[Collected data]
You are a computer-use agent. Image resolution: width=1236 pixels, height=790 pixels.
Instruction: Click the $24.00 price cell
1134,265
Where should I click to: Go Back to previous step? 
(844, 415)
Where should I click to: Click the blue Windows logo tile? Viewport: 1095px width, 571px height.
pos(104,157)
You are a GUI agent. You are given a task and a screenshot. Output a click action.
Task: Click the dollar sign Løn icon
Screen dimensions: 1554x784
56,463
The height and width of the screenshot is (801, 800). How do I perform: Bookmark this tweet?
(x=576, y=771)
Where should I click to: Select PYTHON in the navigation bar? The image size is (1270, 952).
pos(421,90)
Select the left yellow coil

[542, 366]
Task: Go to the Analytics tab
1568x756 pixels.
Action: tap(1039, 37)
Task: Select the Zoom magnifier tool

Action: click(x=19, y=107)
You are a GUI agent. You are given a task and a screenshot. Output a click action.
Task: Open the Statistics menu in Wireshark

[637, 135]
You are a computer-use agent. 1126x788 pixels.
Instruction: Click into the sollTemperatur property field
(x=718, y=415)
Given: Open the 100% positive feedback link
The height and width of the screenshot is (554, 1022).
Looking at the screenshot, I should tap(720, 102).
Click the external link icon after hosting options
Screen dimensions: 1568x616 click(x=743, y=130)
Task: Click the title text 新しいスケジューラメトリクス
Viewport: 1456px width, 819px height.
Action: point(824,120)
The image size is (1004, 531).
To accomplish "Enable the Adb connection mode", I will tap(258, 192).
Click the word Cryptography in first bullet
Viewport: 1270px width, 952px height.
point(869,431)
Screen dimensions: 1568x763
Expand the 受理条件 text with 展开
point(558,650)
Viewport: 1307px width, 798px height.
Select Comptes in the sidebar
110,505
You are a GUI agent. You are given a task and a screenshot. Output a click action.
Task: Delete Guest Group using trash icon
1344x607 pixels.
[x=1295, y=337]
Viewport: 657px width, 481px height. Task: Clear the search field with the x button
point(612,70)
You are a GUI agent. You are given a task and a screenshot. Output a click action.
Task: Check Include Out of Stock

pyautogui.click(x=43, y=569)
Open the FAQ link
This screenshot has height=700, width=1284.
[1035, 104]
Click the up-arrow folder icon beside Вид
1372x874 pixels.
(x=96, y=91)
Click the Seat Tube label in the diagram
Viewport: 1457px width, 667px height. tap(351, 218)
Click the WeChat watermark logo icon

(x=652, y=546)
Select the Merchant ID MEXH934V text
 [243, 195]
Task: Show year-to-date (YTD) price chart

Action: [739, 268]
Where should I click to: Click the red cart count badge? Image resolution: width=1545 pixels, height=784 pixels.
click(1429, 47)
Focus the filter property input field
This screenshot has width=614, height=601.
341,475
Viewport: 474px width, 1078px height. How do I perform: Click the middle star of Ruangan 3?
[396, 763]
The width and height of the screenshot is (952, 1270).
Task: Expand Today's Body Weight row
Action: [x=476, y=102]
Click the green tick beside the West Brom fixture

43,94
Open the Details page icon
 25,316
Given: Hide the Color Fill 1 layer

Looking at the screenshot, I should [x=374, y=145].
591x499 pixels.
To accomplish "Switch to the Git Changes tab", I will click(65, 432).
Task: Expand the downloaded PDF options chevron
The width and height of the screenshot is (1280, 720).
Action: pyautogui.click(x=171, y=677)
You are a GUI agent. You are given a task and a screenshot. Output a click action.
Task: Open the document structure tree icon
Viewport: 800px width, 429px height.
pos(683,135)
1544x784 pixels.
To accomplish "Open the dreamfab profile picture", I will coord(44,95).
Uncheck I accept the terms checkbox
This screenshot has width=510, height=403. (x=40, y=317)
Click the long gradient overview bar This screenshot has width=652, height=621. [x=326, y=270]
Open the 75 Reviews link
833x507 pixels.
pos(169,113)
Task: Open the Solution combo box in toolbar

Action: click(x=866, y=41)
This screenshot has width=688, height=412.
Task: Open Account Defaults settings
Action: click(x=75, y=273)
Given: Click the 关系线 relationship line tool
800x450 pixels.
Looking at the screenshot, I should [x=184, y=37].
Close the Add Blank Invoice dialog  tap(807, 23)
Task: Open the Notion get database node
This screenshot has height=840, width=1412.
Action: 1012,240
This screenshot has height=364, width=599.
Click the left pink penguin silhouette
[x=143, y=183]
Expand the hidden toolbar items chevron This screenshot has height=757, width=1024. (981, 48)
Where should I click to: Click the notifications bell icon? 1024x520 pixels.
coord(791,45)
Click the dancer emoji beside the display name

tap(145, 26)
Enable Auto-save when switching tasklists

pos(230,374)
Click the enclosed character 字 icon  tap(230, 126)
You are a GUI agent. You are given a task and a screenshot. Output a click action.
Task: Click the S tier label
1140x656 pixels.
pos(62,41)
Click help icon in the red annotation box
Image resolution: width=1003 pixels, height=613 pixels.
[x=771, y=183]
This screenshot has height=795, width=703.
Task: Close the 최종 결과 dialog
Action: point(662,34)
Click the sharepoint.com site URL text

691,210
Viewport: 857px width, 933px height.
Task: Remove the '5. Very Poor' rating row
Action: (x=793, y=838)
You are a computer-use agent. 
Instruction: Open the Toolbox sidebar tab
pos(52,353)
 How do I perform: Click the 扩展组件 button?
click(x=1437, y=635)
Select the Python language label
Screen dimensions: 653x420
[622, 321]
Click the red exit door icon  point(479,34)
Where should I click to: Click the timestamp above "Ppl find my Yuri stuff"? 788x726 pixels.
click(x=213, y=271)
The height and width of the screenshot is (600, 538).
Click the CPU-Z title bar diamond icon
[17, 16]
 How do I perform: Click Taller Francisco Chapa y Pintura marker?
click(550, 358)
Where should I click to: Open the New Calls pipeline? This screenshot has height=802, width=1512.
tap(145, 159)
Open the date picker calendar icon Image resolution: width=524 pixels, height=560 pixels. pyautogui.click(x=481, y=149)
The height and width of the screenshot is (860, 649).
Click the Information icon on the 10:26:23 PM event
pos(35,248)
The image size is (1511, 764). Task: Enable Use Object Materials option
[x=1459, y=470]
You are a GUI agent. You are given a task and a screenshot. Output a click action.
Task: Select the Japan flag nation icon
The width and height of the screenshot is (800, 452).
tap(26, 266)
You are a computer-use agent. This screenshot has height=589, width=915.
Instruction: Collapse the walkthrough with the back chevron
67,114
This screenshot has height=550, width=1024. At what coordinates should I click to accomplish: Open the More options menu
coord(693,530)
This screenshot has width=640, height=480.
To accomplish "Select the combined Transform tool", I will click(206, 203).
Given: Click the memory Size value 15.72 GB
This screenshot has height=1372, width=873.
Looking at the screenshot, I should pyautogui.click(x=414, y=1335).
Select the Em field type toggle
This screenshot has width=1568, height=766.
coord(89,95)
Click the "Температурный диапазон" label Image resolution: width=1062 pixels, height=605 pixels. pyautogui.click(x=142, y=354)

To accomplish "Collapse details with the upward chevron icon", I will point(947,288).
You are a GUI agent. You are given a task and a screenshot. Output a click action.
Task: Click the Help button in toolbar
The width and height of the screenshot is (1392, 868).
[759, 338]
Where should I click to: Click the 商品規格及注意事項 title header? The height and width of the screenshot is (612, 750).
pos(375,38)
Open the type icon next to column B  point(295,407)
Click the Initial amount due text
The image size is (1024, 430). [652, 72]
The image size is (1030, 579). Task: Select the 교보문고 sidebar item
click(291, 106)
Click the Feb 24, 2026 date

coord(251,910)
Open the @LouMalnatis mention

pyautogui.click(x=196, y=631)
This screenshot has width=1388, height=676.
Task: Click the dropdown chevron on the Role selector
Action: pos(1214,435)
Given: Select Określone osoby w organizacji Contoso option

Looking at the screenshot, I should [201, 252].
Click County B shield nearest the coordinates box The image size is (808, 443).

▶ [Exercise requirements]: Taking the records above, retype every line from the one with "Viewport: 474px width, 1078px" down to the one with "Task: Open the Notion get database node", exactly and with nothing else.

▶ [Written answer]:
Viewport: 474px width, 1078px height. How do I perform: Click the middle star of Ruangan 3?
[396, 763]
The width and height of the screenshot is (952, 1270).
Task: Expand Today's Body Weight row
Action: [x=476, y=102]
Click the green tick beside the West Brom fixture

43,94
Open the Details page icon
 25,316
Given: Hide the Color Fill 1 layer

Looking at the screenshot, I should [x=374, y=145].
591x499 pixels.
To accomplish "Switch to the Git Changes tab", I will click(65, 432).
Task: Expand the downloaded PDF options chevron
The width and height of the screenshot is (1280, 720).
Action: pyautogui.click(x=171, y=677)
You are a GUI agent. You are given a task and a screenshot. Output a click action.
Task: Open the document structure tree icon
Viewport: 800px width, 429px height.
pos(683,135)
1544x784 pixels.
To accomplish "Open the dreamfab profile picture", I will coord(44,95).
Uncheck I accept the terms checkbox
This screenshot has width=510, height=403. (x=40, y=317)
Click the long gradient overview bar This screenshot has width=652, height=621. [x=326, y=270]
Open the 75 Reviews link
833x507 pixels.
pos(169,113)
Task: Open the Solution combo box in toolbar

Action: click(x=866, y=41)
This screenshot has width=688, height=412.
Task: Open Account Defaults settings
Action: click(x=75, y=273)
Given: Click the 关系线 relationship line tool
800x450 pixels.
Looking at the screenshot, I should [x=184, y=37].
Close the Add Blank Invoice dialog  tap(807, 23)
Task: Open the Notion get database node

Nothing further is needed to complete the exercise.